Zarówno w turnieju męskim, jak i żeńskim nie zabrakło gliwiczan. Juniorzy Piasta tym razem nie stanęli na podium. Najwyżej został sklasyfikowany Wojciech Rzyczniak, który zakończył rywalizację z 13 lokatą.
– Nie jestem zadowolony z mojego występu, bo celem minimum był awans do pierwszej ósemki. Przed zawodami jednak byłem na kwarantannie, więc nie mogłem trenować i tego właśnie dziś brakowało – wyjaśnia Rzyczniak.
Formy nie zabrakło natomiast Emilii Korkus. Szpadzistka Muszkietera Gliwice w półfinale pokonała 15:12 Glorię Klughardt, zawodniczkę Szpady Wrocław. W walce o złoty medal muszkieterka zmierzyła się z Alicją Klasik. Podopieczna Piotra Markowicza dobrze rozpoczęła tę walkę, bo od prowadzenia 3:2. Potem jednak częściej trafiała Klasik. W końcówce jeszcze gliwiczanka rzuciła wszystko na jedną szalę, odrobiła straty, ale decydujące trafienia zadała szpadzistka RMKS Rybnik, wygrywając 15:12.
– Celem na te zawody był medal, ale jak udało się awansować do pierwszej czwórki, to wiadomo – chce się więcej. W półfinale udało mi się wygrać, ale złota niestety nie zdobyłam. Zabrakło mi trochę sił. Trzeba przyznać, że Alicja to bardzo dobra zawodniczka i wygrała zasłużenie – podsumowuje swój występ Korkus.

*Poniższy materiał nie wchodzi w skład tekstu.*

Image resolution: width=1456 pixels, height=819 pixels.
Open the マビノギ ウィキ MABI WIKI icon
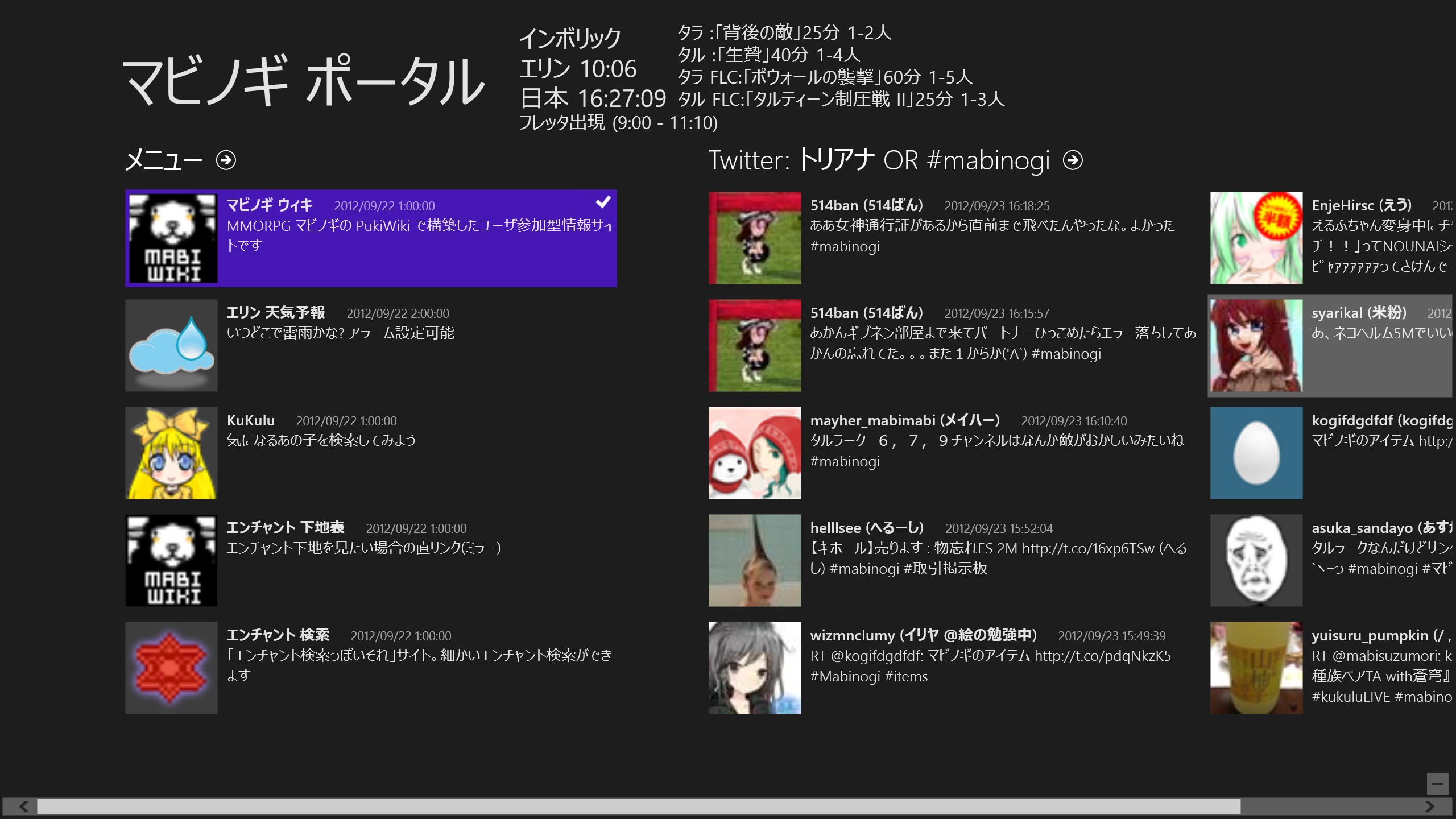(171, 238)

Najwyżej ze szpadzistek Piasta została sklasyfikowana Karolina Staszulonek, która zakończyła ten turniej na szóstym miejscu.
– Mogło być lepiej, ale cieszę się, że udało się wejść do finałowej ósemki. Miałam bardzo długą przerwę w startach. Nawet dobrze nie pamiętam, kiedy ostatni raz walczyłam w turnieju o taką stawkę – mówi Staszulonek.
Kolejne zawody w Gliwicach mają się odbyć w drugi weekend listopada, ale na ten moment nie wiadomo, czy turniej się odbędzie.
– Mam nadzieję, że tak się nie stanie. Trenowanie dla bez startów w turniejach mija się z celem. Jeśli nie będzie rywalizacji, to będzie oznaczać to śmierć dla sportu. Nikt nie będzie miesiącami ćwiczył dla samego treningu – przekonuje Maciej Chudzikiewicz.